* **PAGE**

• • •

Took my orange Diver One whitewater rafting in WV yesterday. Guide made a big deal out of “leave it at home so it doesn’t get ripped off your wrist.” Diver One survived just fine. I was the only one wearing a watch, so if the guide and passengers wanted to know the time, they had to ask ME.


----------



## Mike2 (Mar 15, 2013)

ck2k01 said:


> Perhaps the highest praise of all:
> 
> 
> 
> ...


The fact that they used the Costco hotdog as a comparison for earnest praise pretty much sums up why that has been one of my favorite podcasts for years. It was great to see such high praise for the watch. 

On another note, now that I have the normal Blue steel Diver 1, I have thought more about messing with aging the bezel on my blue ND513RD. Never thought I would do that to a watch but the aged lume makes it look like it should have come with some age on the bezel. If I hold onto it, I’m sure I would give in eventually. 


Sent from my iPhone using Tapatalk


----------



## ck2k01 (Jun 7, 2017)

Mike2 said:


> The fact that they used the Costco hotdog as a comparison for earnest praise pretty much sums up why that has been one of my favorite podcasts for years. It was great to see such high praise for the watch.

• • •

* **DATA PROVIDED**
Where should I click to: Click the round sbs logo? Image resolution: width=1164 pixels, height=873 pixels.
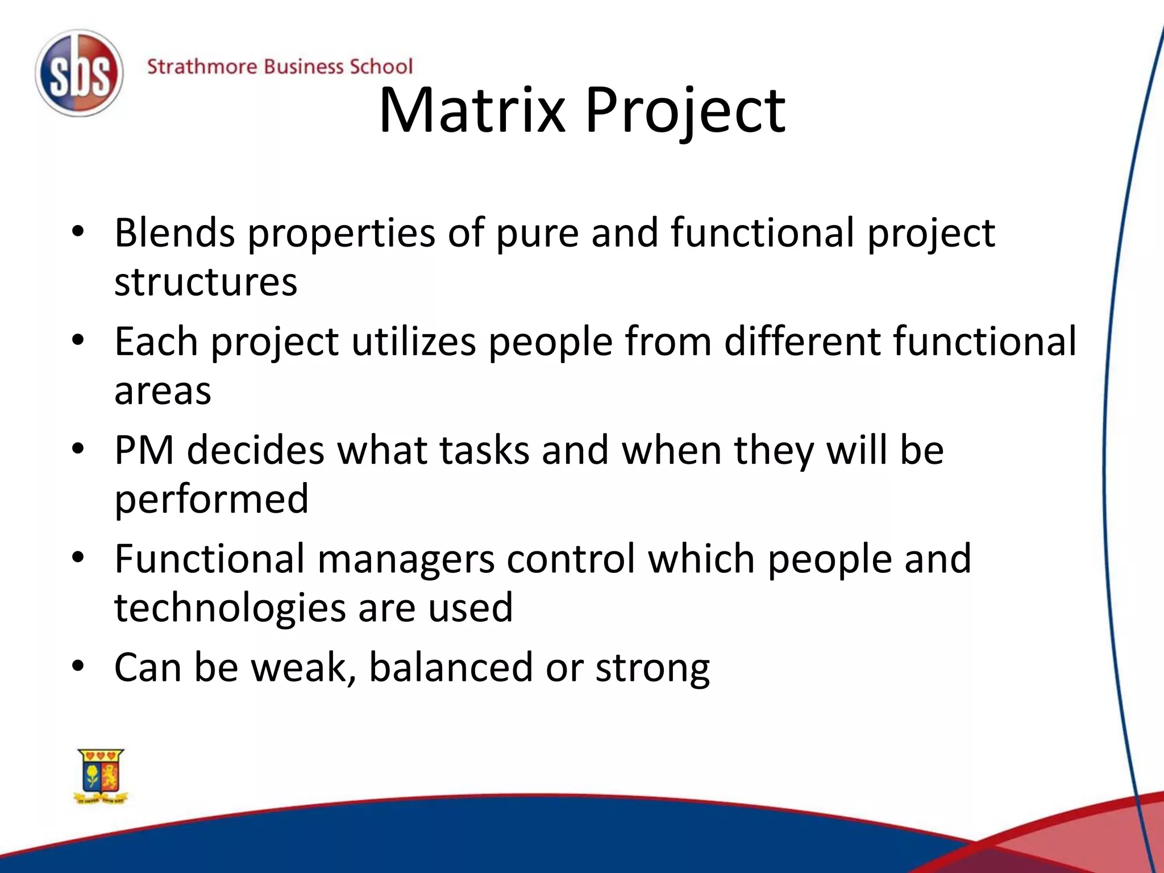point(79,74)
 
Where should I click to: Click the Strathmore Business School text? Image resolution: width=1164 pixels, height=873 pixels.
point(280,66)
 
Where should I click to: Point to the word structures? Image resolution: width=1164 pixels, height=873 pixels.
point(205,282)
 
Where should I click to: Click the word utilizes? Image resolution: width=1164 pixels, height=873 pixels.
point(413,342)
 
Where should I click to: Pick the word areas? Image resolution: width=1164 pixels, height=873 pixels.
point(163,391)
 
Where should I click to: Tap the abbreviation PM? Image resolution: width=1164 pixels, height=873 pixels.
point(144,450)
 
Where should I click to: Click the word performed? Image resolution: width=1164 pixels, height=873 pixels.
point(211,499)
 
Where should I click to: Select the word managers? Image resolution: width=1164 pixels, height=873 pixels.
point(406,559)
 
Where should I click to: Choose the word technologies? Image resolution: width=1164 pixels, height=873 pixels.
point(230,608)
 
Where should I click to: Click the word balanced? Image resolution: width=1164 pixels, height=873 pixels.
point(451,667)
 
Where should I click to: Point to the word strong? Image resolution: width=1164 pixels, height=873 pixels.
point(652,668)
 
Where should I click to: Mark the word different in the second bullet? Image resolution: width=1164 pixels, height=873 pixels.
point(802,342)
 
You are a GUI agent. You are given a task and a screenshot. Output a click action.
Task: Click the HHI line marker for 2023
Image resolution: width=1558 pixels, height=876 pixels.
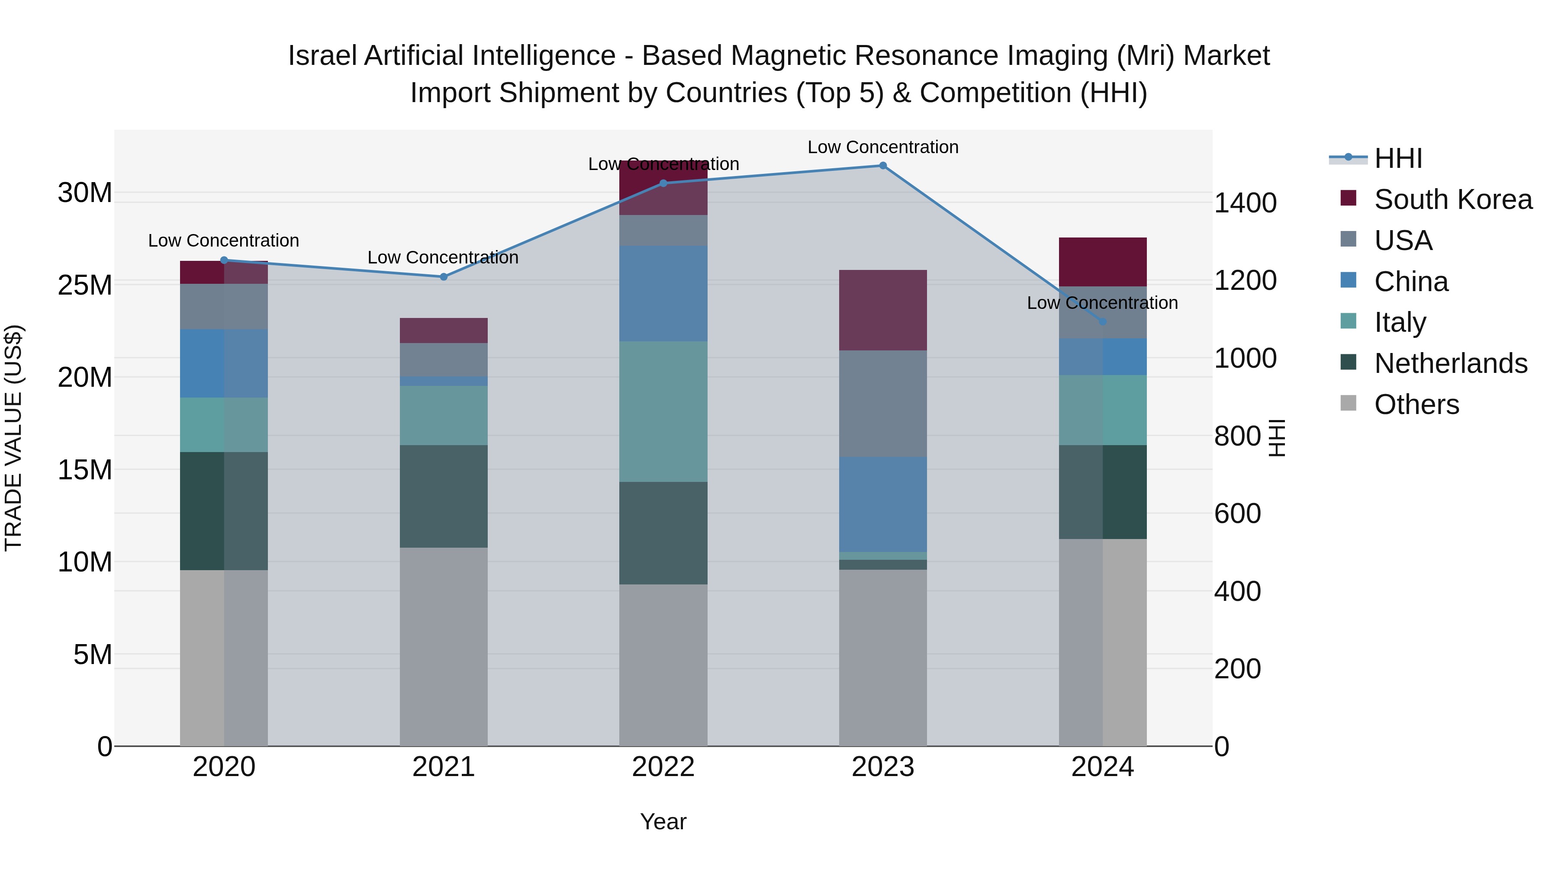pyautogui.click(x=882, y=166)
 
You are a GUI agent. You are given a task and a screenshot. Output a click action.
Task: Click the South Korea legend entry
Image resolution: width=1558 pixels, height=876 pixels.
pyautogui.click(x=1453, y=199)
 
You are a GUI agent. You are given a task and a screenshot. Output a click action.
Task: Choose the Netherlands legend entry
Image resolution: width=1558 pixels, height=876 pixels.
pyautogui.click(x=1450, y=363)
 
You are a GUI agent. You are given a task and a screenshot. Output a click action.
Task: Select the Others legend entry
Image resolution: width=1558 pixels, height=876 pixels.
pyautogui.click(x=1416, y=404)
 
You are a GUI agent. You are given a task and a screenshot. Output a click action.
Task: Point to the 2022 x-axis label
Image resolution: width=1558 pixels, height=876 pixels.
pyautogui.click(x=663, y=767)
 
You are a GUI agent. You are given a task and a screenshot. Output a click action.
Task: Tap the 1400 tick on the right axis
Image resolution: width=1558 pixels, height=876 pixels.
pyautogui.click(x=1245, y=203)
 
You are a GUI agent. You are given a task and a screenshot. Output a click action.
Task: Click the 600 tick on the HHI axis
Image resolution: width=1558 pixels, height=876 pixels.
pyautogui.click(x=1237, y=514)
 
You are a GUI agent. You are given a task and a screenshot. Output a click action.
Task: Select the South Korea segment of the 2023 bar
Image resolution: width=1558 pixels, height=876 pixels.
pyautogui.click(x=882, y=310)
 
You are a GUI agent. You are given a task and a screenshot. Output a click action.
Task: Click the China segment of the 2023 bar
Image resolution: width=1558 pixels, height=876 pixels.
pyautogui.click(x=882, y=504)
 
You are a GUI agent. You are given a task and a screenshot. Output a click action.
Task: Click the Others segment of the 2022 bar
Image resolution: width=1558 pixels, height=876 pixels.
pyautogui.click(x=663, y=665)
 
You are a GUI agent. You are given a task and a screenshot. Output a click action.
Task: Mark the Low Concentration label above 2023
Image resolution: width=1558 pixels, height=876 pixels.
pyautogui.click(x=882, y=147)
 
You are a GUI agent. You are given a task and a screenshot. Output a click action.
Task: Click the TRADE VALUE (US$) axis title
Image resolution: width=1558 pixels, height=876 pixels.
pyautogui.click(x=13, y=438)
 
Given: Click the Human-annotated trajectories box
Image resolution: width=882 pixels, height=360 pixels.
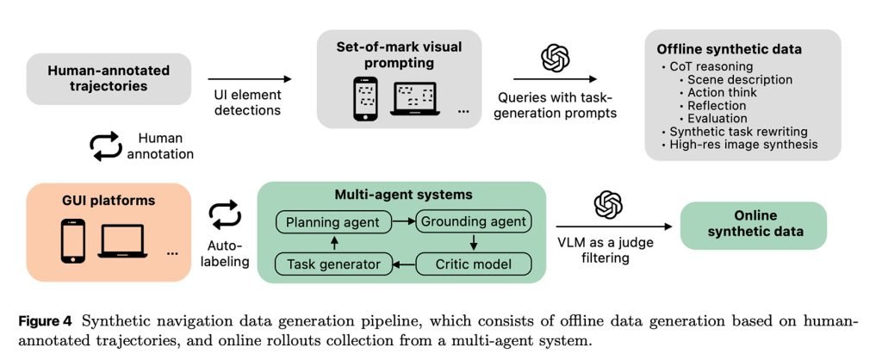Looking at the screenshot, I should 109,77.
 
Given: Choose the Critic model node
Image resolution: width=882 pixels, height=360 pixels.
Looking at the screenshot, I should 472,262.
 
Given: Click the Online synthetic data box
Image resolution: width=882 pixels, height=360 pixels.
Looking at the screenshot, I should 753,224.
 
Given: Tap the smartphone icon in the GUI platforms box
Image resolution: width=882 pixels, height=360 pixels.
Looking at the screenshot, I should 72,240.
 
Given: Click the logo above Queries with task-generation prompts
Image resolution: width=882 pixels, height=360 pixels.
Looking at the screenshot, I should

• • •

* **EXERCISE TASK**
Reproduce the stretch of the forum thread from "Took my orange" through "(Mar 15, 2013)", substituting "dive watch" for "Diver One".

* **ANSWER TO THIS PROBLEM**
Took my orange dive watch whitewater rafting in WV yesterday. Guide made a big deal out of “leave it at home so it doesn’t get ripped off your wrist.” dive watch survived just fine. I was the only one wearing a watch, so if the guide and passengers wanted to know the time, they had to ask ME.


----------



## Mike2 (Mar 15, 2013)